■ Lista de tareas:
a) Contesta estas preguntas sobre el fragmento de la diplomacia del bikini, cada respuesta en su línea y con la misma marca:
(i) ¿Con qué ministerio se alió el Ministerio de Asuntos Exteriores?
(ii) ¿Cómo describió David Saranga la iniciativa?
(iii) ¿Qué ha reemplazado a los bikinis?
b) Vuelve a escribir sin cambios la parte del fragmento de la diplomacia del bikini que empieza por "Mujeres del ejército israelí." y sigue hasta "considerados poco atractivos.".

■ Fragmento citado:
------------------------------------------------------------

La revista Maxim y el consulado Israelí en Nueva York estrenando el despliegue fotográfico “Mujeres de las Fuerzas de Defensa Israelíes” en en 2007. Ésta invitación en particular tiene como protagonista a Miss Israel 2004, Gal Gadot
El judaísmo muscular no se limita a los hombres. A principios de los 2000, el gobierno israelí detectó un problema de imagen ante el público masculino estadounidense. Ante esto, el Ministerio de Asuntos Exteriores se alió con el Ministerio de Turismo y organizó un número especial para la revista Maxim (Boyer, 2007). David Saranga, el entonces cónsul de prensa y relacions públicas en el consulado de Israel en Nueva York, describió esta iniciativa como “un caballo de Troya” que mostraba “Israel como un país moderno, con playas paradisíacas y mujeres guapas” (Keinon, 2007). Lo que se denominó «diplomacia del bikini» era un método que buscaba convertir todos los cuerpos israelíes en deseables, y por tanto, dignos de ser preservados a cualquier coste. «Son despampanantes y pueden desarmar un subfusil Uzi en segundos», proclamaba la portada de Maxim. «¿Son las mujeres del ejército israelí las soldados más sexys del mundo?»
Mujeres del ejército israelí. Foto: Social Media
Hoy en día, TikTok e Instagram rebosan de vídeos autoproducidos o comisionados que muestran a soldadas atractivas con armas; una especie de girlbossing de crímenes de guerra. Al hacer del deseo libidinal algo inseparable de causas violentas, agencias de modelos como Alpha Gun Angels se han convertido en un activo indispensable para legitimar los intereses geopolíticos israelíes y su industria armamentística (Goodfriend, 2019). Pero desde que las nefastas condiciones de vida palestinas se han vuelto innegables, la comercialización del judaísmo muscular ha tenido que reinventarse una vez más. Los bikinis han sido reemplazados por uniformes de combate listos para la acción. Bajo el pretexto de vender sexo, se blanquea el genocidio. Y seguimos mirando cuerpos capaces, no los vendados, encapuchados, esposados y considerados poco atractivos.

------------------------------------------------------------

■ Bloque de datos:
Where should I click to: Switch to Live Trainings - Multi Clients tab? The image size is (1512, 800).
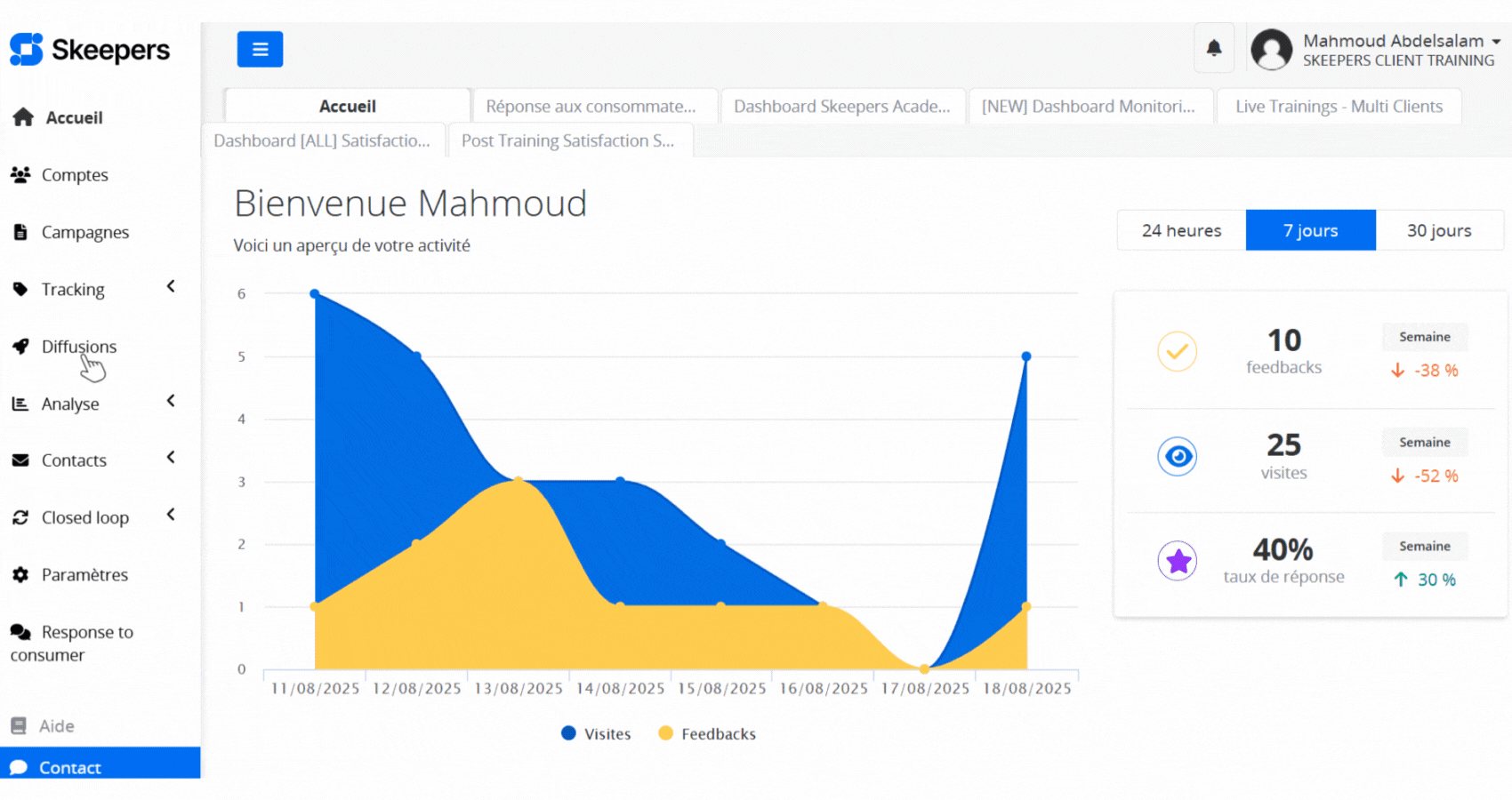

------------------------------------------------------------

■ Resultados esperados:
a)
(i) Con el Ministerio de Turismo.
(ii) Como "un caballo de Troya".
(iii) Los uniformes de combate listos para la acción.

b)
Mujeres del ejército israelí. Foto: Social Media
Hoy en día, TikTok e Instagram rebosan de vídeos autoproducidos o comisionados que muestran a soldadas atractivas con armas; una especie de girlbossing de crímenes de guerra. Al hacer del deseo libidinal algo inseparable de causas violentas, agencias de modelos como Alpha Gun Angels se han convertido en un activo indispensable para legitimar los intereses geopolíticos israelíes y su industria armamentística (Goodfriend, 2019). Pero desde que las nefastas condiciones de vida palestinas se han vuelto innegables, la comercialización del judaísmo muscular ha tenido que reinventarse una vez más. Los bikinis han sido reemplazados por uniformes de combate listos para la acción. Bajo el pretexto de vender sexo, se blanquea el genocidio. Y seguimos mirando cuerpos capaces, no los vendados, encapuchados, esposados y considerados poco atractivos.